> _YOUR TASK_
Can you copy every line from the one holding "Click the teal magic wand auto-deck button" through the end of the records, inclusive, but with each coordinate in the answers shifted by -100? Leave the pictures out.
** Start of RECORD LIST **
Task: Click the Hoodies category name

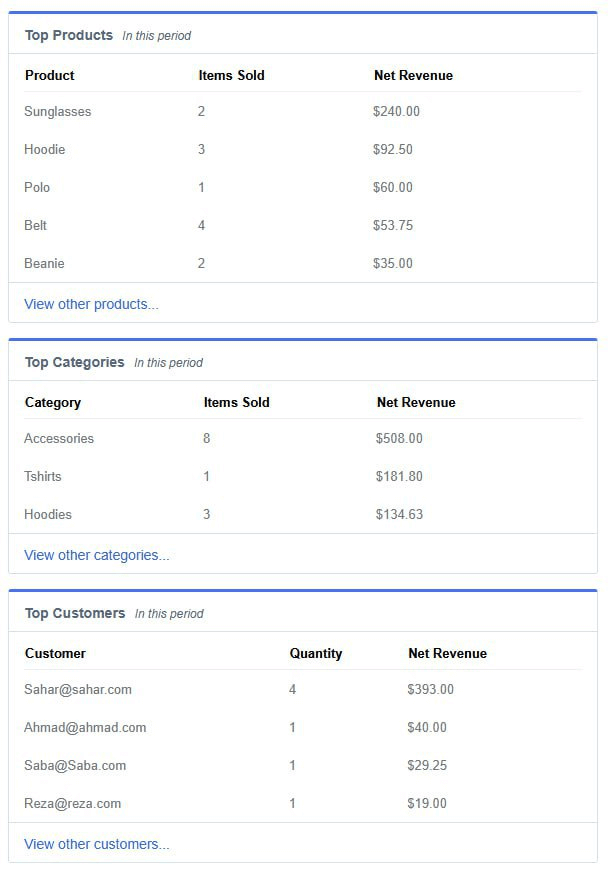Action: pos(48,515)
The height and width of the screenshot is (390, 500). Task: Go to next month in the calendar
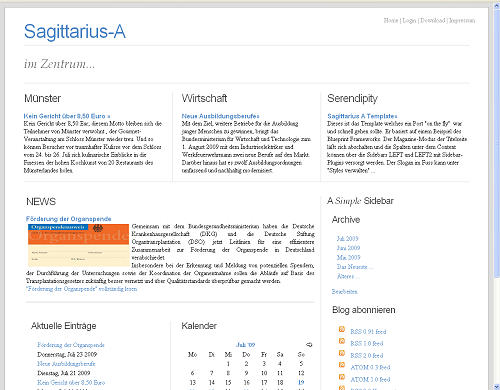pos(309,345)
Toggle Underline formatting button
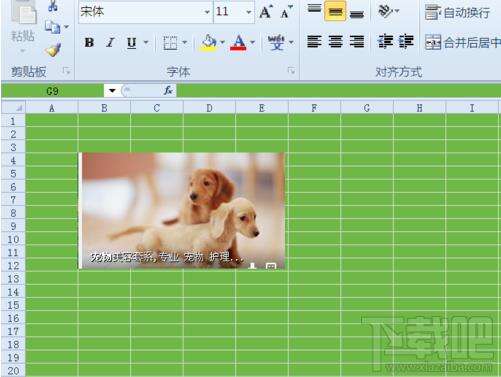This screenshot has height=377, width=501. [131, 43]
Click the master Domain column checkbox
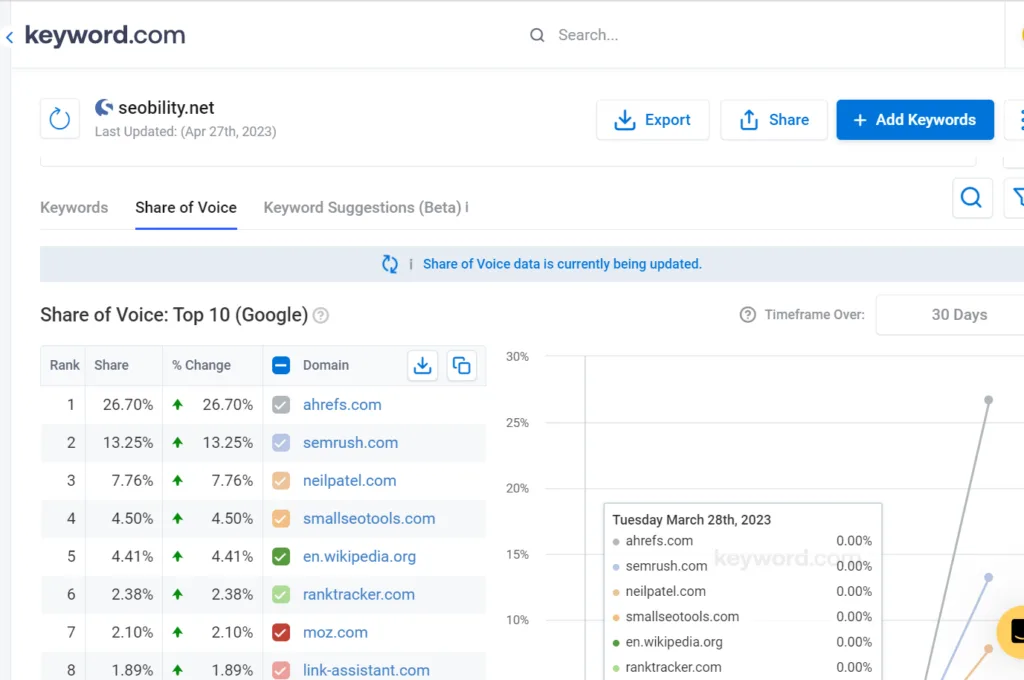1024x680 pixels. coord(280,365)
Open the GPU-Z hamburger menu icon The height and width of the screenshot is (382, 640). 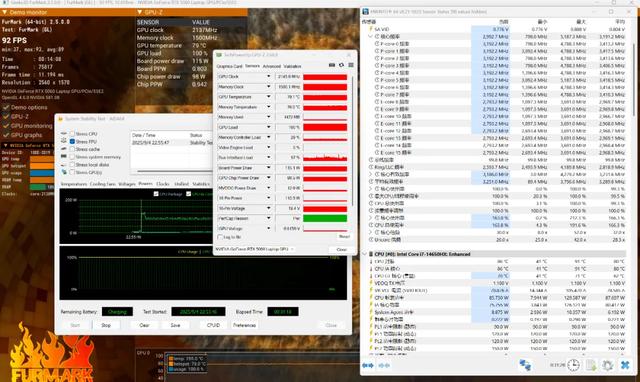click(x=351, y=65)
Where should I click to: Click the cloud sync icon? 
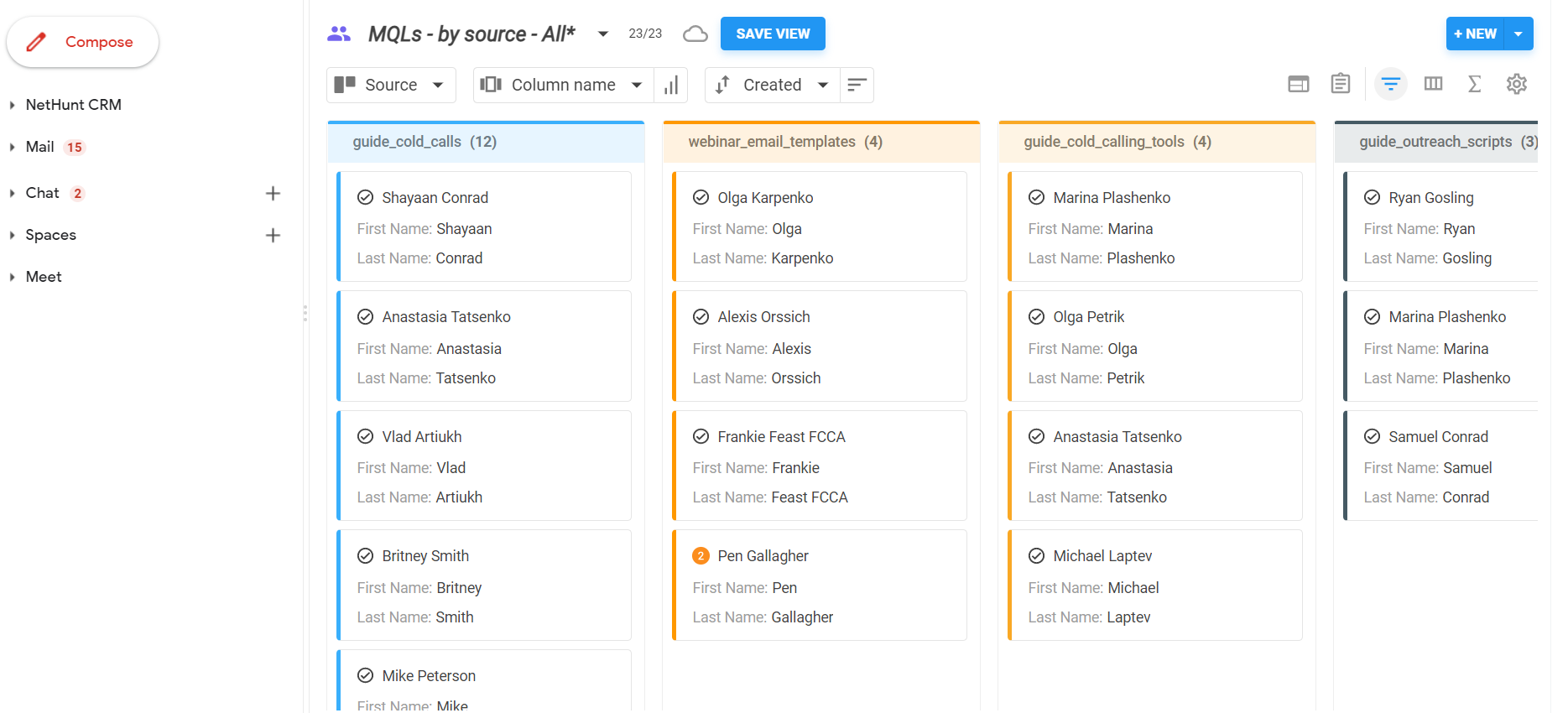click(695, 34)
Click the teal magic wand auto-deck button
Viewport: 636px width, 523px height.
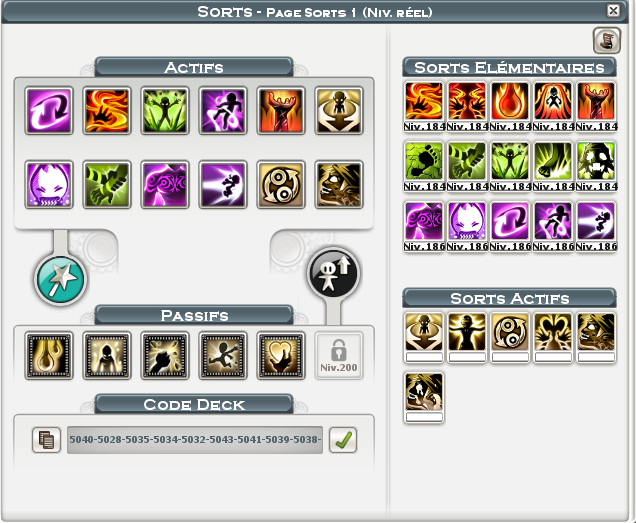[60, 279]
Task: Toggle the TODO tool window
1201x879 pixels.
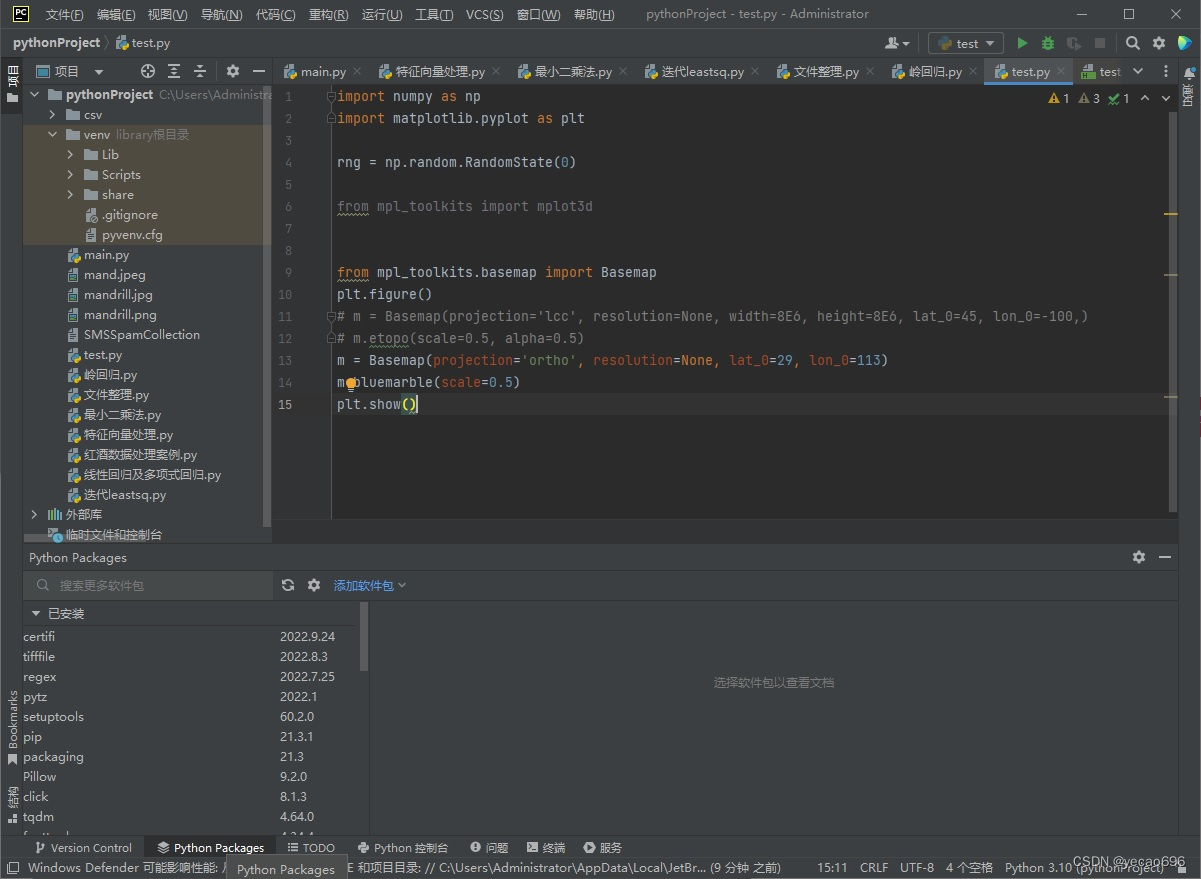Action: tap(311, 847)
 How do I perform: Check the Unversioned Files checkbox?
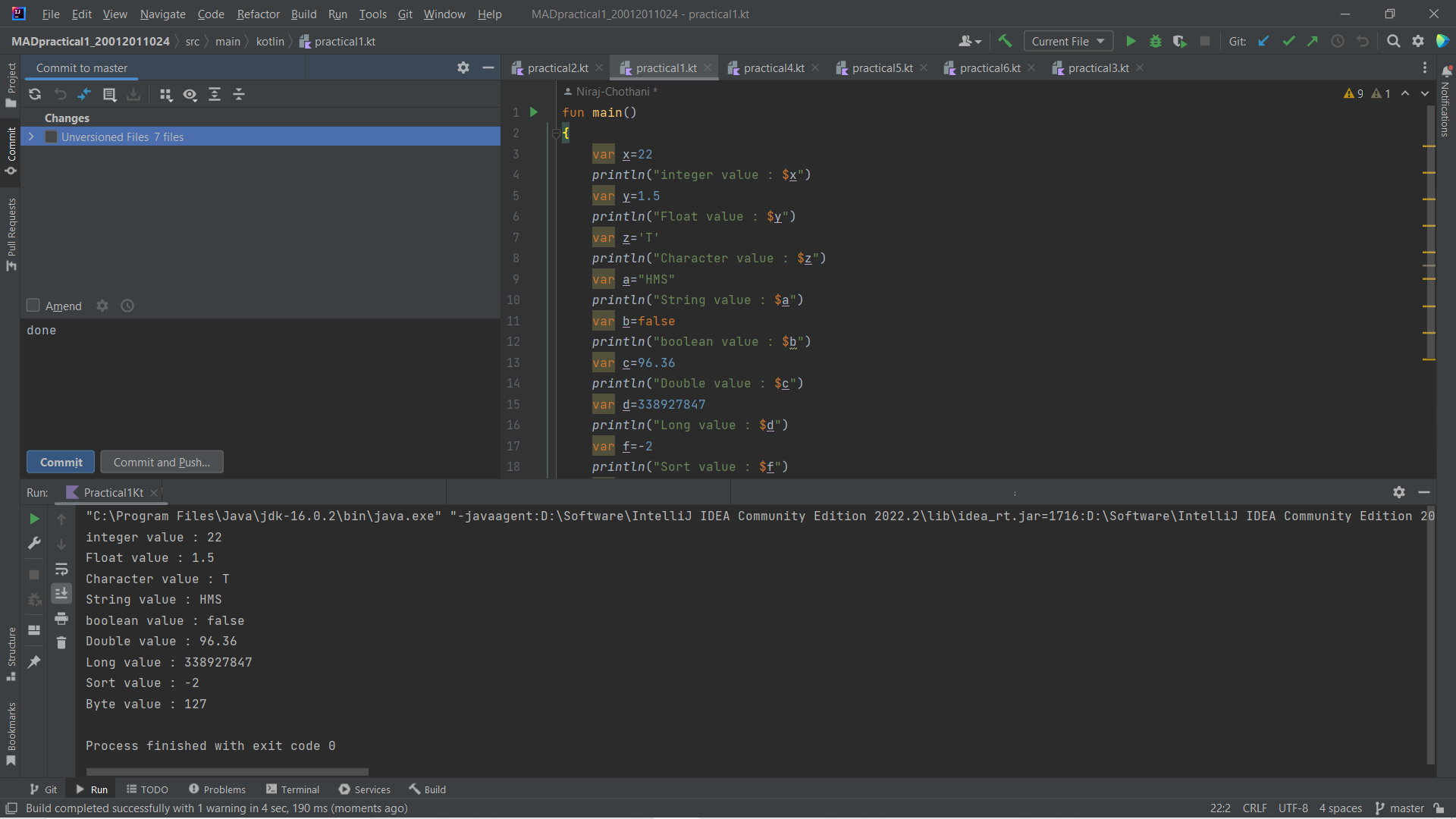(x=51, y=136)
** End of RECORD LIST **
> _WORKED SOLUTION_
Click the teal magic wand auto-deck button
Viewport: 636px width, 523px height.
[-40, 179]
Task: Toggle the TODO tool window
1201x879 pixels.
Action: tap(211, 747)
 How do I perform: Check the Unversioned Files checkbox?
(x=-49, y=36)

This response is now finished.